On the other hand, it is reasonable that this pattern is not suitable for ball games (e.g., basketball and tennis) and other sports. Because the HR and postures (frequency of vertical axis) are not regular during the exercise mentioned above. Additionally, the functional near-infrared spectroscopy studies have shown that the music during synchronized exercise can delay the increase in oxygenation in frontal lobes (Ekkekakis, 2009). The results give reason to speculate that the oscillation may present effects on cerebral oxygen metabolism and cerebral hemodynamics in the frontal regions associated with executive function. Rhythmical stimulation enhanced the theta frequency neural oscillations of the lateral prefrontal cortex and the alpha oscillations in the occipital parietal cortex. WM depends on prioritizing relevant information and restraining irrelevant information (D’Esposito and Postle, 2015). Prioritizing relevant information is associated with theta frequency neural oscillations in the lateral prefrontal cortex and restraining irrelevant information was associated with alpha oscillation in the occipital-parietal cortex (Wallis et al., 2015). This pattern of rhythmic matching strengthens theta and alpha frequency and improves working memory. In brief, these changes may result in improved participants’ performance in executive function tasks.

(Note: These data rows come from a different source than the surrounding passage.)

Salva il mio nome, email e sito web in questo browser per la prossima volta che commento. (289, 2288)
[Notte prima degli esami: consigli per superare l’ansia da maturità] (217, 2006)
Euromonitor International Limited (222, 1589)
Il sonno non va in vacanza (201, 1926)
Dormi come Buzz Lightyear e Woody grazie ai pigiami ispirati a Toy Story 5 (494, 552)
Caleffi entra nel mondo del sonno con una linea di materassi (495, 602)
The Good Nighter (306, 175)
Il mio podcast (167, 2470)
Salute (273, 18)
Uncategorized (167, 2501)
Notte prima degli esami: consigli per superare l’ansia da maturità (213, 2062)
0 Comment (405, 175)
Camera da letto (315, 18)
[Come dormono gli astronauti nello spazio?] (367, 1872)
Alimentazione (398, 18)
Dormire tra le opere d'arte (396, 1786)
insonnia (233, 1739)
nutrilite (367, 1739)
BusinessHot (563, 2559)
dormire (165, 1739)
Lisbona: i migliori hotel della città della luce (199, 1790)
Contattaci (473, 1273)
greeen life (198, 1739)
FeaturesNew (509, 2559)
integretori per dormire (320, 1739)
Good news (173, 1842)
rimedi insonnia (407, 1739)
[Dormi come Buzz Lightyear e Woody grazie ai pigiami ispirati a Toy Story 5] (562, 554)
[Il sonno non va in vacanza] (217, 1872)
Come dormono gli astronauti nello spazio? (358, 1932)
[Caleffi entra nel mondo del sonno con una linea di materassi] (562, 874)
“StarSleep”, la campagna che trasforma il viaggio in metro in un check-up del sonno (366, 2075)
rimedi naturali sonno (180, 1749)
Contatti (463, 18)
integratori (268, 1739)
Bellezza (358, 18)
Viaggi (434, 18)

Furthermore, some evidence suggested that positive emotion had more beneficial effects on executive function than neutral and negative emotion (Aldao et al., 2010). Our findings revealed that the participants in the match group had a more positive emotional state with better behavioral performance. This might explain the results of this study.

Limitations and future researches

There are several limitations in this study. Firstly, the music materials in this study were music without lyrics. The previous studies showed that music with or without lyrics had different effects on aerobic exercise (Shih et al., 2012). Moreover, our experiments chose pop music as music materials. However, listening to classical music can improve the cognitive function in young adults (Kramer et al., 1999), and jazz music can lead to better exercise states (Potteiger et al., 2000). Therefore, it is necessary to investigate the effects of exercise with different music styles on executive function. Secondly, there were no significant gender differences in our results (p > 0.05), and gender did not play a major role in our study. Consequently, we did not report it in results. However, a few studies reviewed gender differences in synchronizing with beats of the music (Cole and Maeda, 2015, Van Dyck et al., 2015). The effects of negative meant asynchrony were more pronounced for females compared to males (Buhmann et al., 2018). It is possible that the sample size is not large. Hence, future study is still needed to expand the samples’ quantity. Thirdly, as mentioned above, the model of exercise with music could not be adapted to other sports (e.g., basketball and tennis). Finally, the behavioral data collected in this study partly revealed the reason for the effects. As a result, in the model of exercise match music, it is also essential to assess the activation and connection of the brain, and to further explore the underlying mechanism, by electrophysiological studies.

Conclusions

To conclude, this study reported the novel findings that compared to unsynchronized condition, moderate intensity aerobic exercise with synchronous music can improve executive function performance (i.e., inhibitory control and WM) in young adults. That is, the tempo matching plays a major role in the more effects of aerobic exercise with music on executive function.

Competing Interests

The authors have no competing interests to declare.